This Is Spinal Tap: Stupid and Clever

<i>This Is Spinal Tap: </i>Stupid and Clever

My favorite story about the fictional rock band Spinal Tap involves Liam Gallagher, the self-proclaimed (and intermittently self-aware) rock-and-roll star who, in the 1990s, founded the nonfictional Britpop group Oasis with his brother Noel. In 2001, when Tap cocreators Christopher Guest, Michael McKean, and Harry Shearer got back together to play live as Spinal Tap for the first time since 1992’s Break Like the Wind tour, the Gallaghers went to see them at Carnegie Hall in New York City. At showtime, Guest, McKean, and Shearer took the stage—in matching khaki-and-madras fifties nerdwear, opening for themselves as the Folksmen, the earnest Kingston Trio–esque characters they’d play in Guest’s then-forthcoming mockumentary A Mighty Wind (2003). For Liam Gallagher, this gave rise to a moment of great confusion, and then a rude awakening.

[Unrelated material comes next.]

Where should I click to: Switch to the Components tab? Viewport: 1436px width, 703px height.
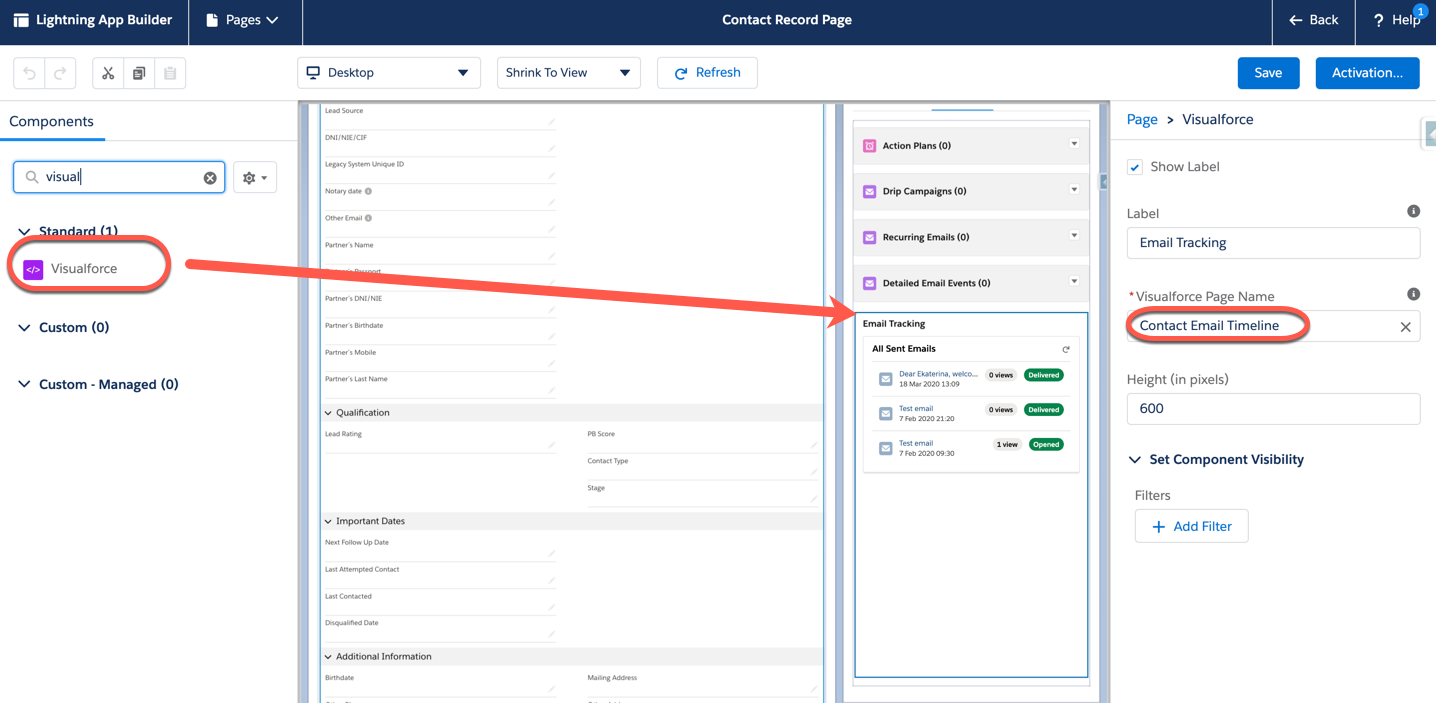52,121
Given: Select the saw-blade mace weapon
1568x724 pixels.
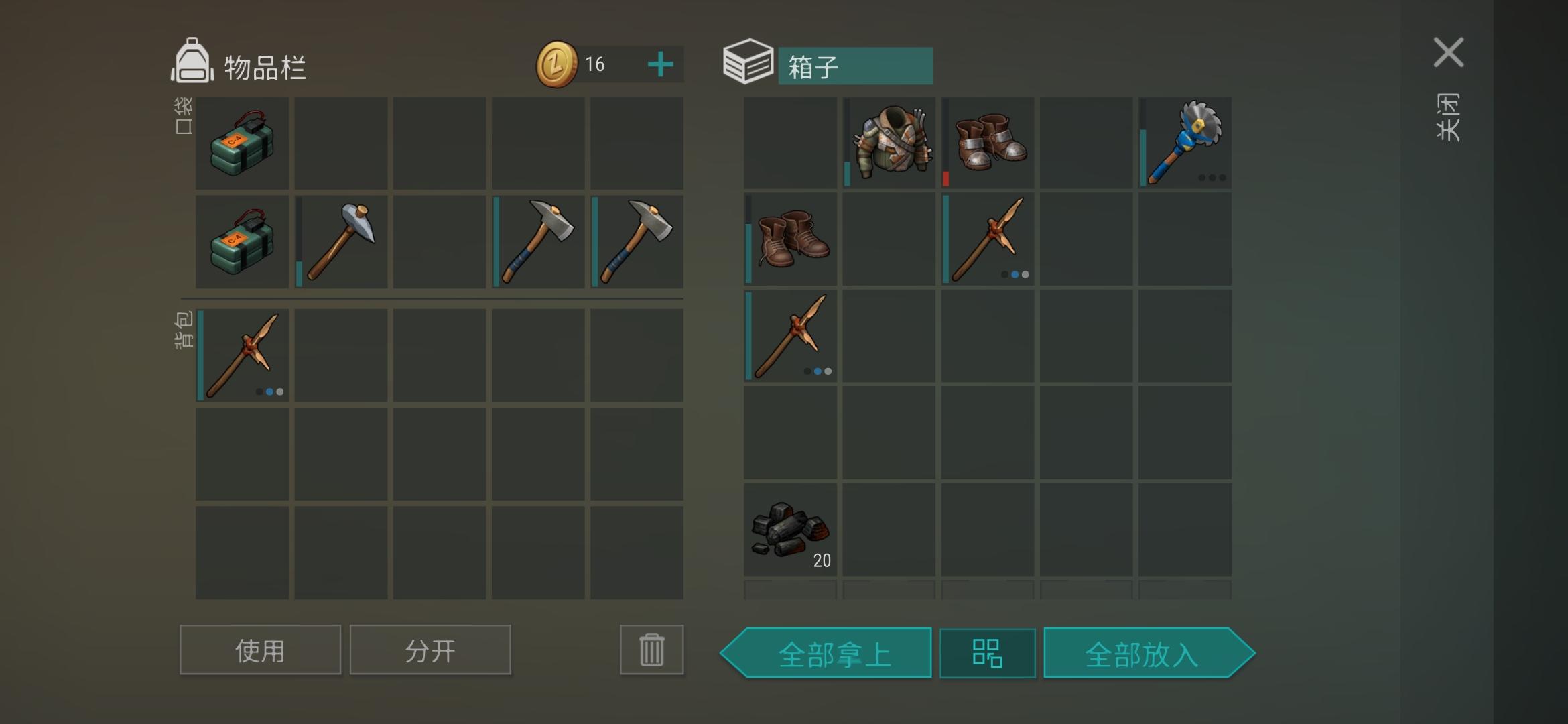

“We were laughing,” Noel later told comedian David Walliams in an interview, “and [Liam] said, ‘This is shit.’ We said: ‘No, those three are in Spinal Tap.’” Upon being informed, apparently for the very first time in his life, that Spinal Tap was actually made up of actor-comedians and not a real eighties heavy-metal band—and that aside from Guest, the American-born son of a titled English diplomat, they weren’t even British—Liam (according to Noel) said, “I’m not fuckin’ ’avin that,” marched up the aisle faster than a cannonball, and left the building. “He’s never watched Spinal Tap since,” Noel said.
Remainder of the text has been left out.